The ongoing struggles of rural health care in America are not a secret to anyone in this industry.
In 2019, a record 19 rural hospitals closed. Thus far in 2020, nine hospitals have already closed and the COVID-19 pandemic, with its devastating impact on hospital operating margins, threatens to make it a much more staggering amount.
Financial resources dedicated to providers in the CARES Act and the Paycheck Protection Program and Health Care Enhancement Act will help, rural health advocates say. The National Rural Health Association says that half of rural hospitals and providers operated at a financial loss before the pandemic. The loss of revenue from the pandemic meant hundreds were at risk of closure before the funding came in.
But the funding from Congress hasn’t come without hiccups or concerns. There were complaints that the initial $30 billion to be distributed from HHS didn’t give enough to rural providers. HHS said the next round will be geared towards rural health providers, but America’s Essential Hospitals, a trade group for vulnerable health systems and hospitals, has concerns about how the agency targets its funding dollars.

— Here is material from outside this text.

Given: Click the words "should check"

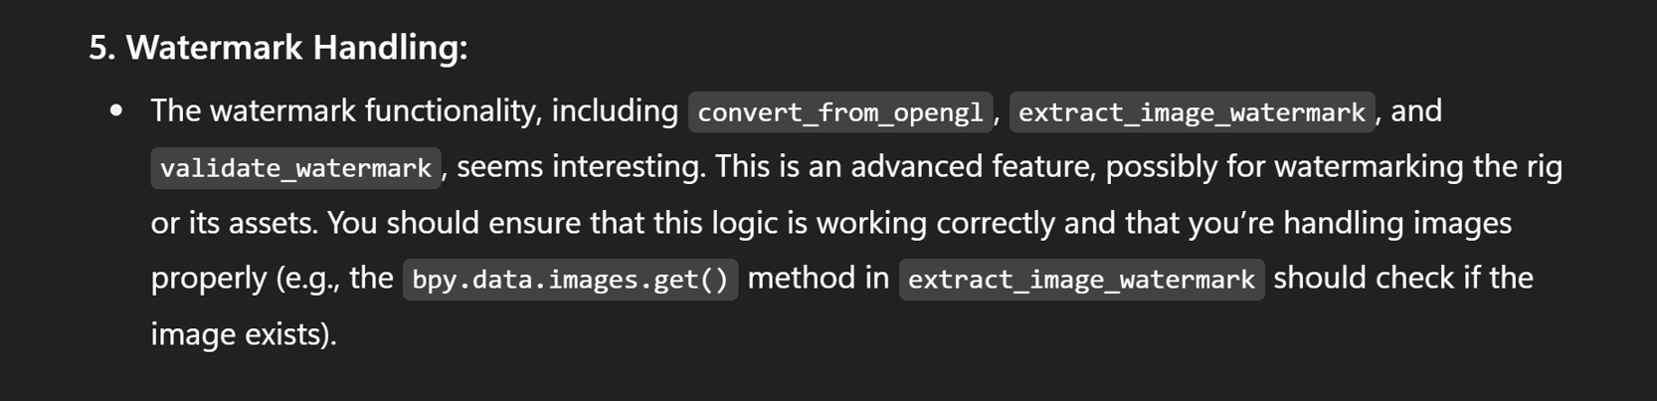Looking at the screenshot, I should 1363,278.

“Targeting will require complete and accurate data, and we have concerns about technical problems providers now face as they try to comply with the department’s request for targeting data. We call on the department to extend its data submission deadline until it has resolved these technical issues and clearly and publicly communicated how it will use this information,” stated Bruce Siegel, MD, President and CEO of America’s Essential Hospitals. The group also wants HHS to minimize the application process to streamline funding.
Preparing for COVID-19
Steve Barnett, CEO of McKenzie Health System, Sandusky, Mich., has been through transformative times before. He took over the job as CEO of McKenzie in 2008, right as the “Great Recession” was starting and a few years before the Affordable Care Act disrupted the entire industry.
It’s no surprise that he has McKenzie ready for the impact that COVID-19 has had—and may continue to have—on the health system. While McKenzie hasn’t had any COVID-19 patients, employees have put all efforts in preparing for a potential surge of high-acuity care patients from the Detroit area, which is an hour-and-a-half away and is a COVID hotspot. It canceled elective surgeries over a month ago.

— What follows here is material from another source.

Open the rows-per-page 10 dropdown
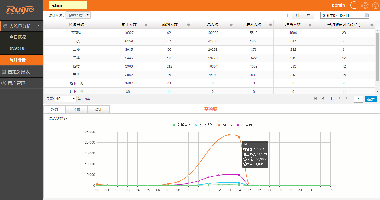 click(x=65, y=99)

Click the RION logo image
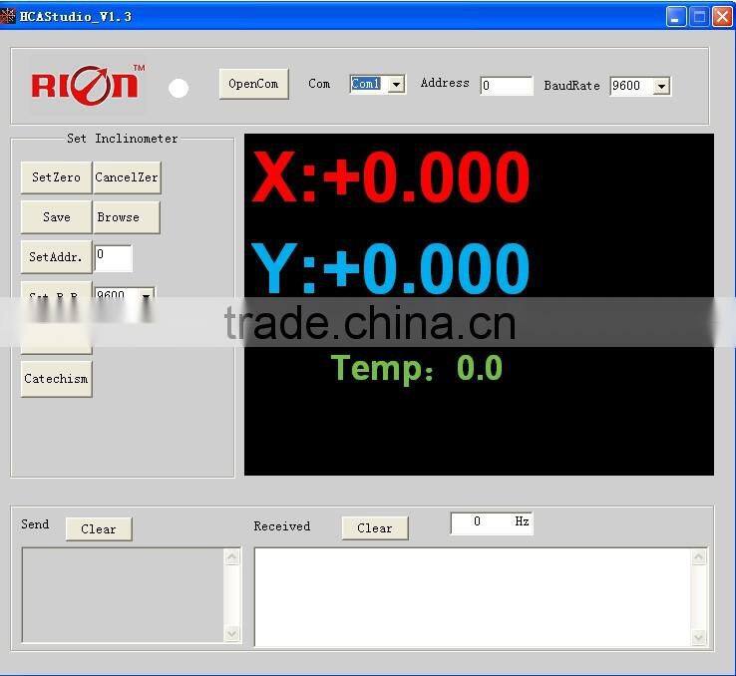87,85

“Early on, we created a COVID team internally that included our infection control nurse, my executive team, finance, operations, and the medical director for the ED and hospitalist group. We began meeting daily to determine a) What’s going on in our county, the state level and nationally and b) Evaluate our level of preparedness here, in terms of negative pressure rooms, protective equipment…how we’re going to process patients. It’s been an evolving number of lessons, protocols and process changes that have allowed us to become very well prepared for whatever might come through the door,” Barnett says.
One positive development for McKenzie, like many health systems in America, is the increased use of telehealth solutions, especially to care for patients with chronic co-morbidities. Barnett is grateful for this because many of these patients were hesitant to get onboard with telehealth in the past and this has forced them to try it out.

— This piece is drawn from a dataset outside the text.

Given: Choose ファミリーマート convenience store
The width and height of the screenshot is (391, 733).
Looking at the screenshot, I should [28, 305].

Steve Barnett, CEO of McKenzie Health System
“It’s been a good thing in some ways because it’s ramped us forward,” he notes.
A financially sticky situation
One challenging element for McKenzie, and really for most hospitals, is that without elective surgeries, they don’t have enough revenue coming in. Add in the fact that the hospital must stay fully staffed in case there is a surge of patients, and it’s what Barnett calls a “lopsided equation.”
The financial concerns of rural health providers during COVID-19 has drawn the attention of The Bipartisan Policy Center. The non-profit advocacy group recently released a report this week on the rural healthcare crisis, which included several recommendations to lawmakers to stabilize the economic situation of these hospitals for three years coming out of COVID-19.
“This virus has no borders and shows how fragile the rural healthcare system really is in America…Coronavirus has caused significant financial pressure on rural hospitals, many have been forced to lay off or furlough employees,” said former Senate Majority Leader Tom Daschle, co-founder of the Bipartisan Policy Center (BPC), during a webinar announcing the report.
McKenzie received money from the federal government’s first round of “provider relief” funding as well as some aid from the state. The system will also selectively start to bring back elective surgeries. Barnett knows McKenzie is not out of the woods and could be facing more trouble down the road, if it has to pay back the loan.
“When we start adding this all up, this is just to get us through this period right now because our revenue has plummeted. The state and the nation are asking everybody to stay home and only go where you absolutely have to go,” Barnett says. “We may get some funding through these federal and state dollars that can get us through this period but if they’re not forgiven and we have to pay them back, we’re not going to have the revenue then to support the payback six months down the road.”
Coming out of this, Barnett says that it’s imperative that the health care industry is better prepared for either the second wave of COVID-19 or future pandemics. It’s one thing to run through drills on a tabletop and it’s another to go through it live, he says.
“You can’t overprepare. You can’t get far enough ahead of it,” Barnett says. “There’s a lot of work in how you adequately prepare for those conditions. How are you going to bring a patient into the organization? How many negative pressure rooms do you have? There are a lot of moving parts that you don’t begin to think about until you’re faced with the threat of that surge of patients.”